Bodog (later Bodog. eu/Bovada) - Calvin Ayr brand and Antiguan licenses

What's known: Bodog publicly indicates that it is licensed through the Antigua and Barbuda FSRC (with interactive license numbers).

Era context: Ayr itself was closely associated with Antigua; sources noted that in 2000, about 100 licensed iGaming companies operated on the island before pressure from the United States.


Starnet/World Gaming - "mass" provider of software and online casinos

What is known: in the late 1990s, Starnet appeared in the media as the Antiguan "engine" of hundreds of sites (through software/franchises), reflecting the model of early B2B licensees and white-label.

Why it matters: shows that Antigua was not only a "home for B2C," but also a hub for providers who scaled the industry with technology.


Other licenses of the late 1990s - early 2000s

Sportsbook brands and conglomerates with Antiguan permits were regularly mentioned in the press of that period (some of them also had structures in Curaçao/Costa Rica). Wired arrays include World Wide Tele-Sports (Antigua) and World Wide Tele-sports/Grand Holiday among the defendants in federal cases.

Netforce Entertainment (SEC disclosure, 1999): Expressly discloses receipt of Antigua and Barbuda's official online casino and betting license. This is a valuable written trail for compliance chronology.


Why Antigua: the regulator and the "window of opportunity"

Early start (1994): The jurisdiction was one of the first to license online casinos/bookmakers, creating a "pull effect" for pioneers.

Public Register of Licensees: FSRC/Division of Gaming maintains an open list of active licenses, which strengthened confidence in the "white" status of the sites (for current status and historical revisions, see the Licenses page).

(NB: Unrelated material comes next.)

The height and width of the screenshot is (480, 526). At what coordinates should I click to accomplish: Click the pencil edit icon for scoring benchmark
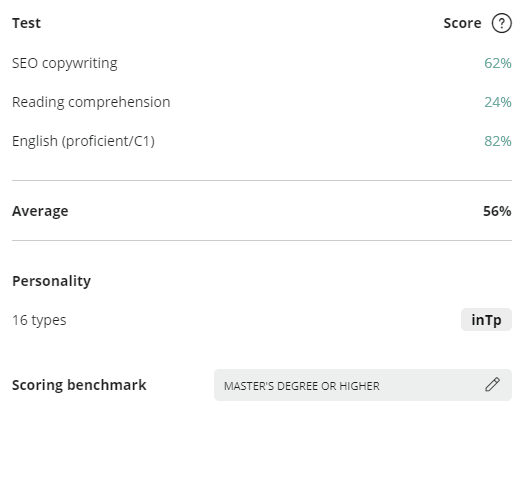(x=492, y=384)
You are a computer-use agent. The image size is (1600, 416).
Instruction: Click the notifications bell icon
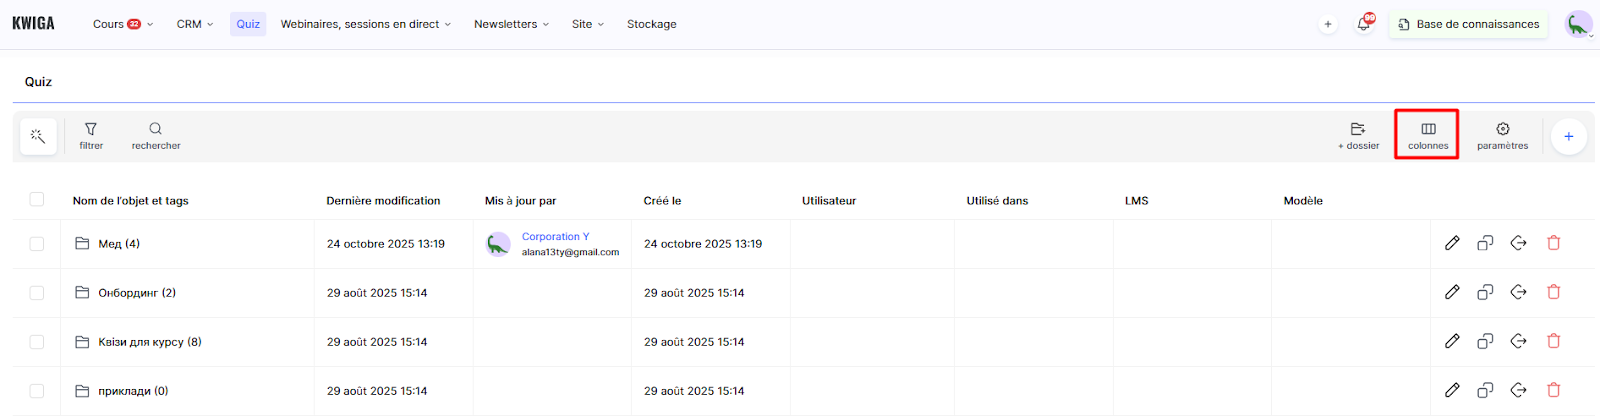(x=1363, y=24)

How the "antiguan wave" affected the industry

1. Compliance standards (age/ID verification, transparency of payment chains) have become the market standard - leaders publicly emphasized "doing everything according to the rules."

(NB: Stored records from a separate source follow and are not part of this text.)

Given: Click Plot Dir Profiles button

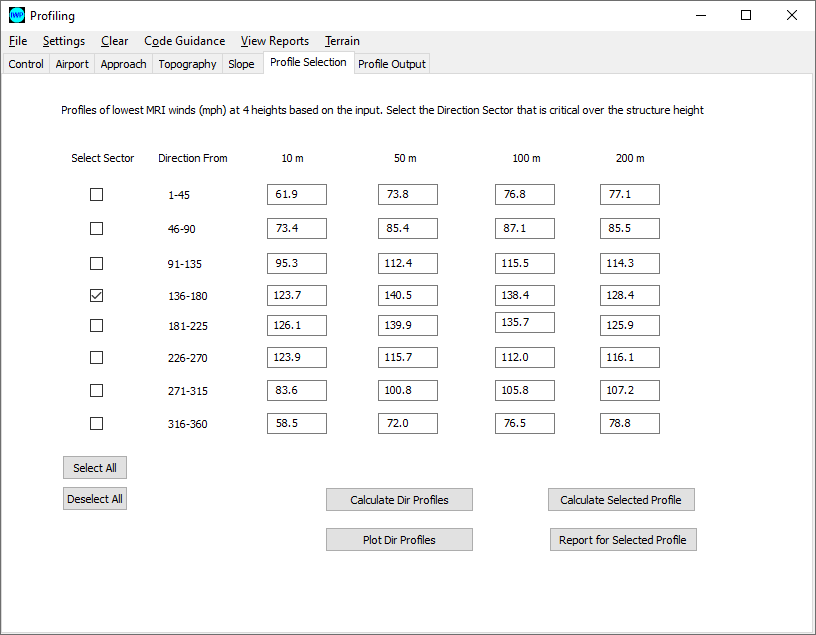Looking at the screenshot, I should pos(399,540).
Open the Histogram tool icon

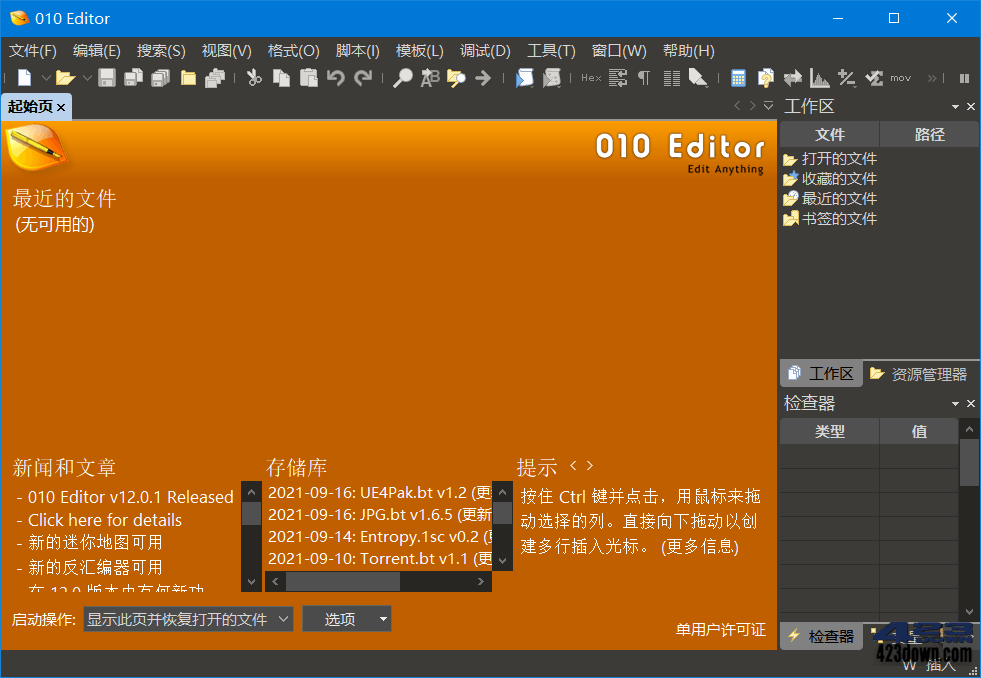[819, 77]
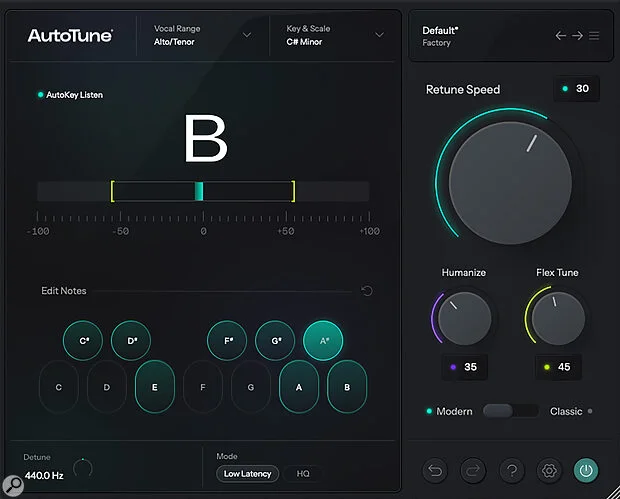Toggle the plugin power bypass button
This screenshot has height=499, width=620.
[587, 469]
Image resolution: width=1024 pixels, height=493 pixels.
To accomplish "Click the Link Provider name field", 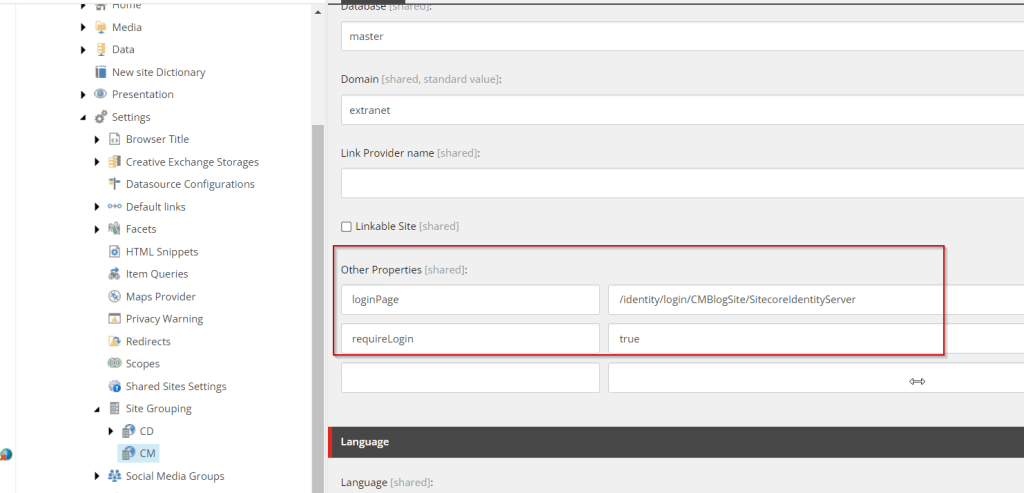I will point(680,184).
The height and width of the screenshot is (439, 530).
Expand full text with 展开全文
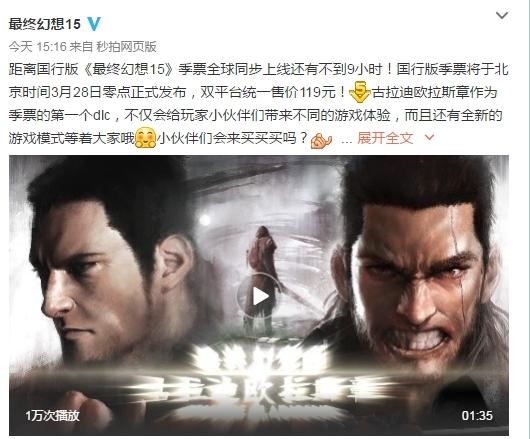[x=385, y=138]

2. Shift of centers: other hubs (EU and Caribbean) later lined up on the experience of Antigua.

3. Legal precedent: the confrontation between the United States and Antiguan licensees ended with the WTO DS285 case, which recorded a systemic conflict in the regulation of cross-border services (see USITC review).

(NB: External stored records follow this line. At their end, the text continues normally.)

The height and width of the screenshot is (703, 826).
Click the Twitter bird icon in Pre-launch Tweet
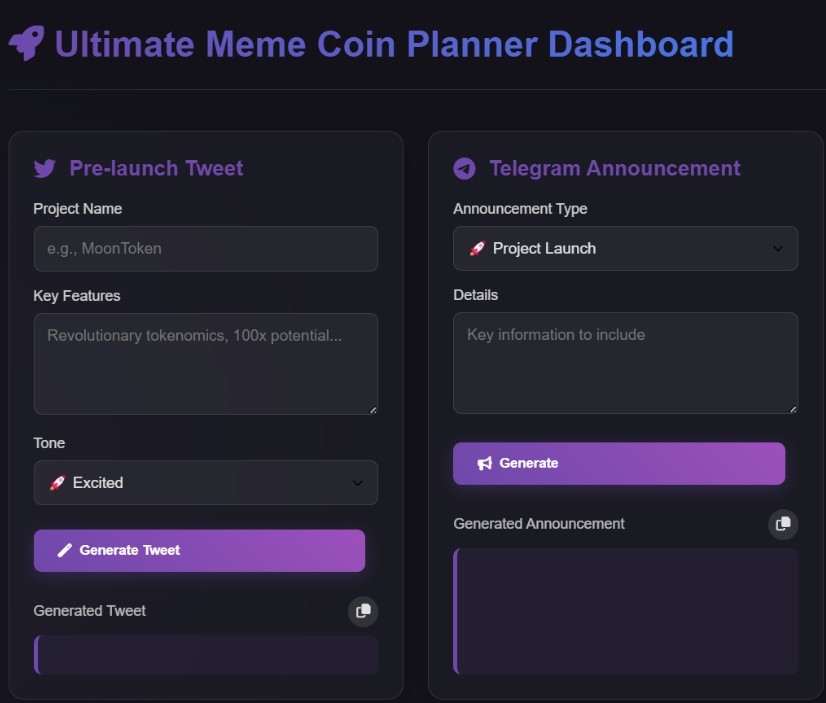coord(45,168)
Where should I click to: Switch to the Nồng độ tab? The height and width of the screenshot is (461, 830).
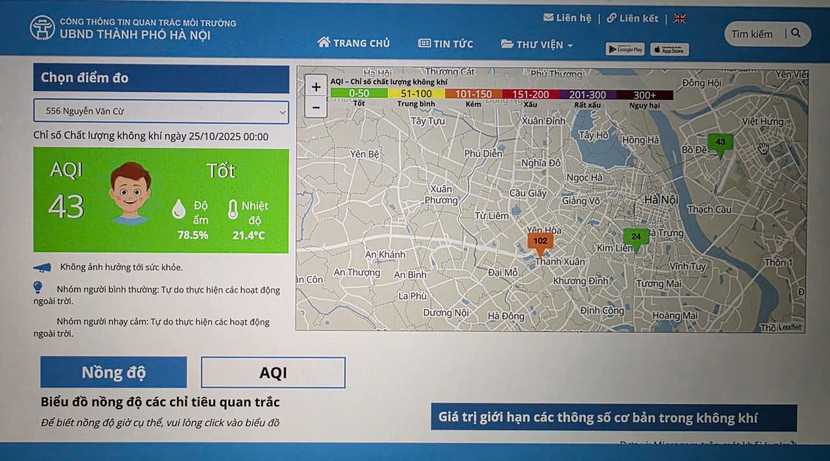coord(113,373)
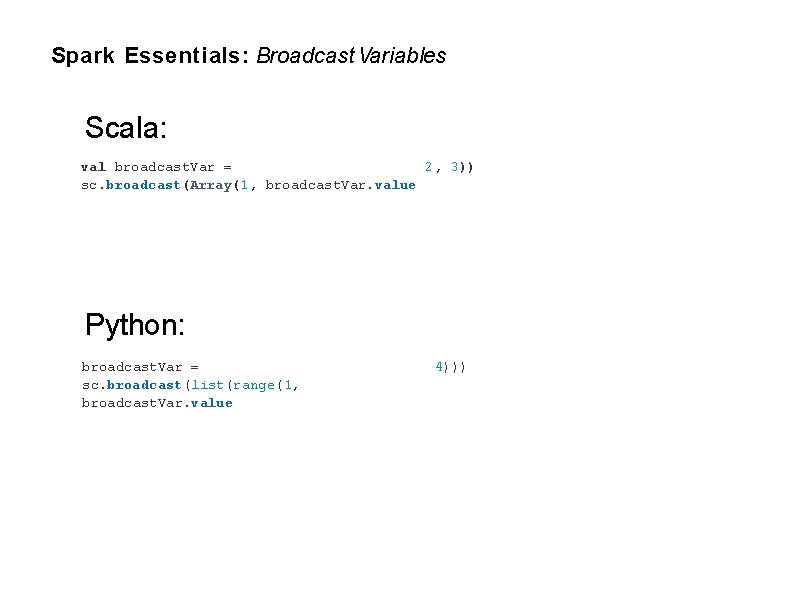Screen dimensions: 800x600
Task: Click the word "Spark" in the slide title
Action: click(83, 56)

Short chronology (selective)

1994-1996: Licensing launch; Intertops accepts the first online bid (1996), WSEX receives an early license and starts in Antigua.

1996-1999: rapid growth; WWTS and co are enlarged, information about Antigua licenses appears in SEC files (for example, Netforce, 1999).

2000: peak density - authorities report ~ 100 licensed companies on the island.

2000-2007: conflicts with the United States (cases against operators and payment chains) → increased tension, then WTO DS285.


Important about verification "who was licensed where"

The early market was dynamic: many brands migrated between jurisdictions (Antigua, Curacao, Costa Rica, Kahnavake, etc.). To accurately confirm the status of a specific domain/legal entity in a specific year, use:
  • official FSRC (Licensees) list for current, archival press/investigations (Wired, Sports Illustrated) and court materials (Jay Cohen case), public statements by the operators themselves (e.g. current Bodog pages with license numbers).

In the 1990s and 2000s, Antigua and Barbuda became a platform where the first global online betting and casino players received legal licenses and infrastructure for scaling: Intertops, WSEX, WWTS, Bodog, as well as a whole layer of technology suppliers (in the spirit of Starnet) and new public companies (Netforce). It was the concentration of such "first" brands that gave the jurisdiction a reputation as the historical core of online gambling - with effects that the entire industry still feels.

To deepen: the official section of FSRC → Licensees, Sports Illustrated materials about WSEX, Wired chronicle of the late 1990s and the United States v. Jay Cohen case (appeal).